◆ RECORD EXCERPTS:
start
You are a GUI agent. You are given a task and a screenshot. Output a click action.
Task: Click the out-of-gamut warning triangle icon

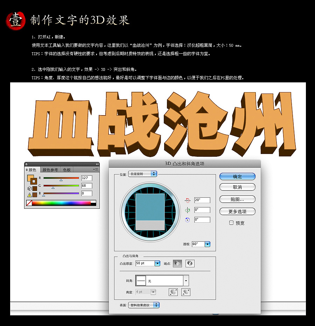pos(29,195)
end
start
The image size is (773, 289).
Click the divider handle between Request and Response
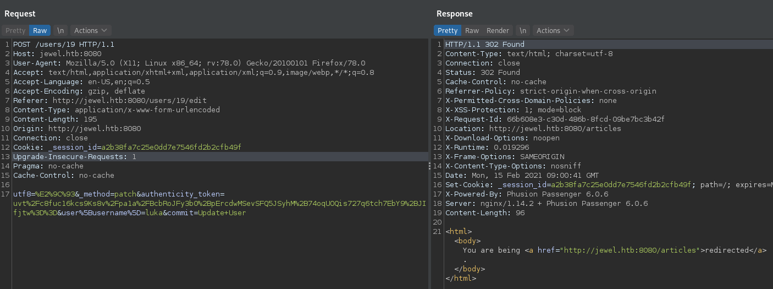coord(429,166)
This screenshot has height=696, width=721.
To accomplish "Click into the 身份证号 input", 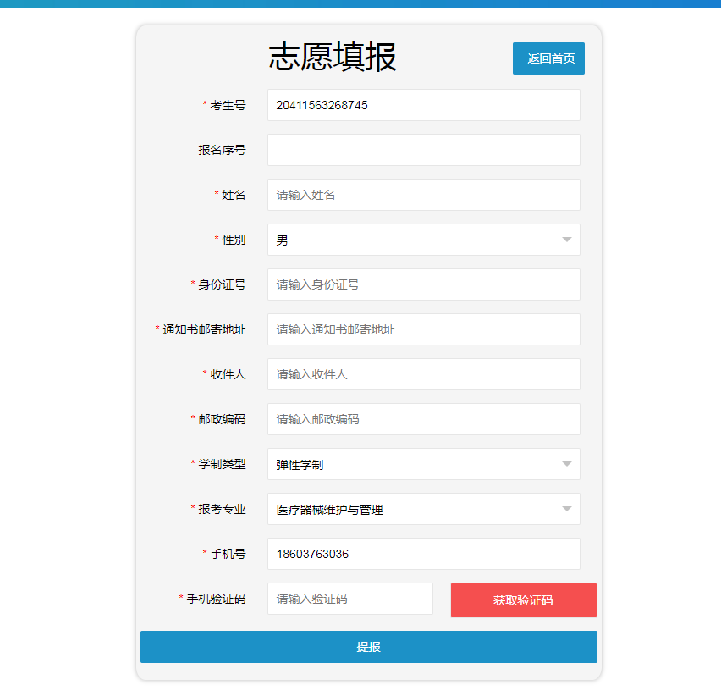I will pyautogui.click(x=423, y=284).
end
◆ TASK STATEMENT: Put the lines of the records running from the line containing "You are a GUI" through the line containing "pos(29,195)", both inclusive, into a JSON list of strings with one string per line and blank lines omitted. Leave the pictures out of the answer.

◆ THE SOLUTION:
[
  "You are a GUI agent. You are given a task and a screenshot. Output a click action.",
  "Task: Click the out-of-gamut warning triangle icon",
  "pos(29,195)"
]